L’innovazione del collettivo segna una svolta rispetto agli approcci precedenti, infatti, si vuole utilizzare la musica per rappresentare le biomolecole nella loro tridimensionalità considerandone il rapporto con l’ambiente circostante. Le proteine svolgono innumerevoli compiti all’interno delle cellule ma la loro funzionalità è strettamente dipendente dalla conformazione tridimensionale, cioè dal corretto ripiegamento della sequenza aminoacidica nella struttura terziaria e dall’interazione con le altre molecole nello spazio (qui il video).
Come già osservava Douglas Hofstadter nel suo libro ‘Godel, Escher, Bach: un’eterna ghirlanda brillante’: “La musica non è una semplice sequenza lineare di note. La nostra mente percepisce la musica a un livello ben più alto di questo. Noi aggreghiamo note in frasi, frasi in melodie, melodie in movimenti e movimenti in intere composizioni. Analogamente le proteine sono significative solo quando agiscono come unità globali. Sebbene la struttura primaria porti tutta l’informazione affinchè venga creata la struttura terziaria, purtuttavia a noi dà l’impressione di pesare di meno, perché la sua potenzialità si realizza interamente solo quando la struttura terziaria è effettivamente e fisicamente realizzata”.
Volendo considerare la cellula una orchestra e i processi vitali che avvengono al suo interno come i movimenti sinfonici che l’orchestra interpreta, si è attribuito non solo alla sequenza proteica di aminoacidi una corrispodente sequenza lineare di note ma, attraverso l’analisi delle relazioni spaziali, si è determinata l’armonia, la melodia e il ritmo delle composizione.
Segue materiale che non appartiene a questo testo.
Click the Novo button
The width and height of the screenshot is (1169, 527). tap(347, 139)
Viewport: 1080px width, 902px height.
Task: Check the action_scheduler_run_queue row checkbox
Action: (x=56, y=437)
È come immaginarsi di correre lungo una proteina ripiegata nello spazio, sentire l’ambiente circostante nella sua rappresentazione sonora, rallentare in funzione delle curve e degli ostacoli per poi accelerare nei rettilinei e nei punti dove la ripidità aumenta.
Molto più efficace di migliaia di numeri inseriti in un foglio di calcolo, la rappresentazione musicale permette di percepire similitudini, differenze e stonature creando una visione d’insieme di quelle che sono le molecole alla base della vita nei microrganismi unicellulari come nell’uomo.
Non si tratta semplicemente di un esperimento stilistico con finalità di intrattenimento ma dello sviluppo di un nuovo approccio capace di incuriosire il pubblico e avvicinarlo alla comprensione di materie come la genomica e la proteomica che attualmente costituiscono le basi per lo sviluppo della medicina personalizzata e che in futuro influenzeranno le nostre abitudini e i nostri stili di vita.